> WHAT THE TASK ASKS
Start at the line that contains "Task: Open the" in the listing below and extract every line through the last, exactly; leave pictures out.

> DATA TO USE
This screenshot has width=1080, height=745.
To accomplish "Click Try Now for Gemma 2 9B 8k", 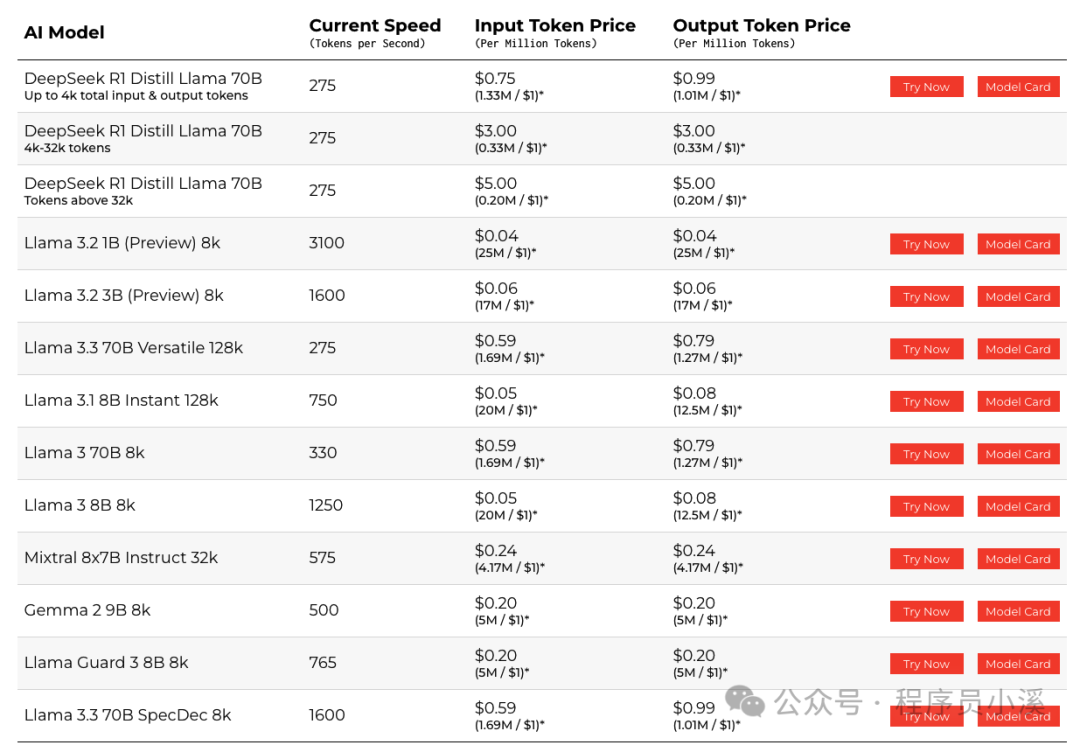I will [926, 611].
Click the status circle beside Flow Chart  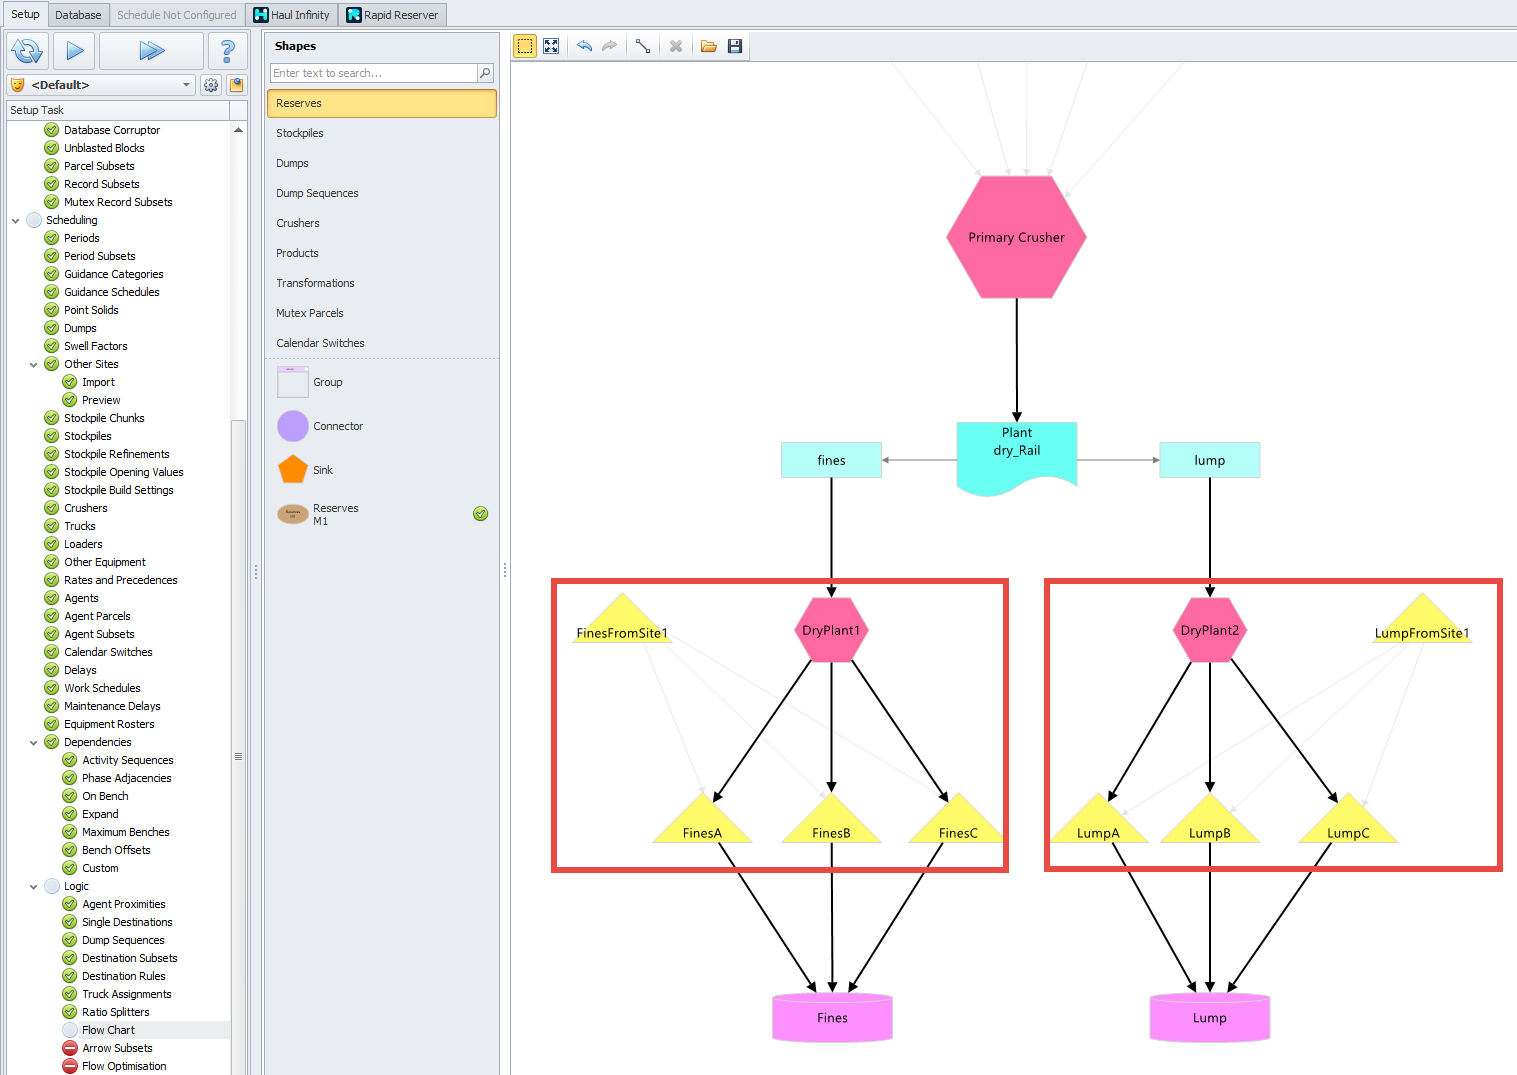[70, 1030]
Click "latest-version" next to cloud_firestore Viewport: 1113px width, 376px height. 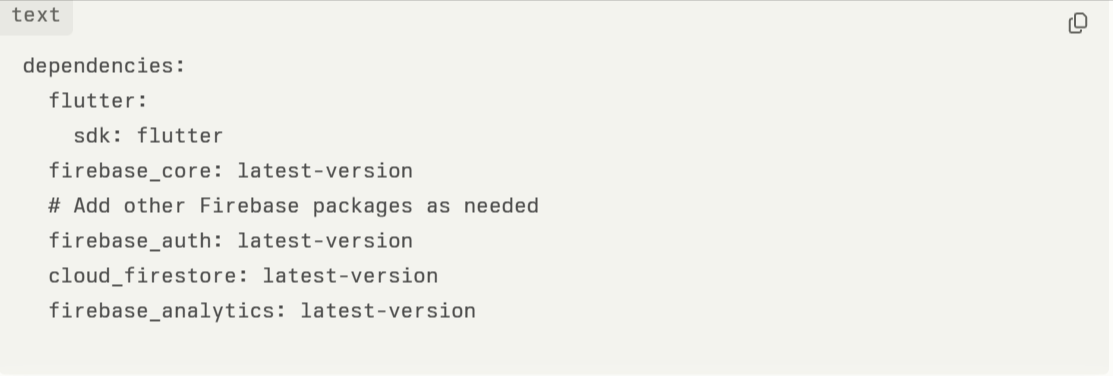(x=350, y=275)
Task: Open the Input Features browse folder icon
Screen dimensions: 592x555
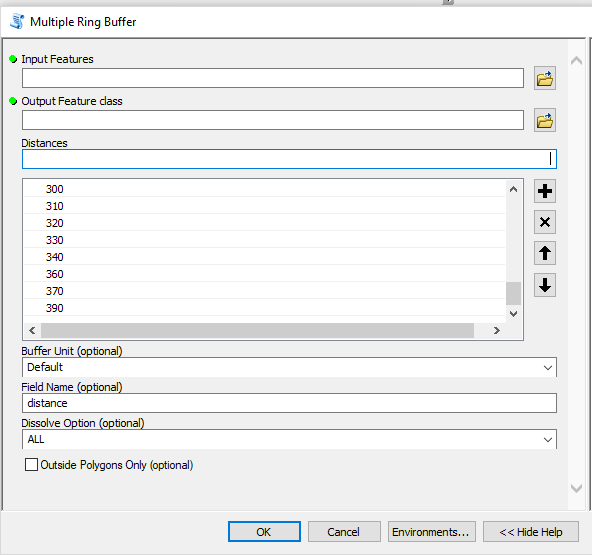Action: 544,79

> RESPONSE TO THE EXERCISE
Task: Open the Input Features browse folder icon
Screen dimensions: 592x555
Action: 544,79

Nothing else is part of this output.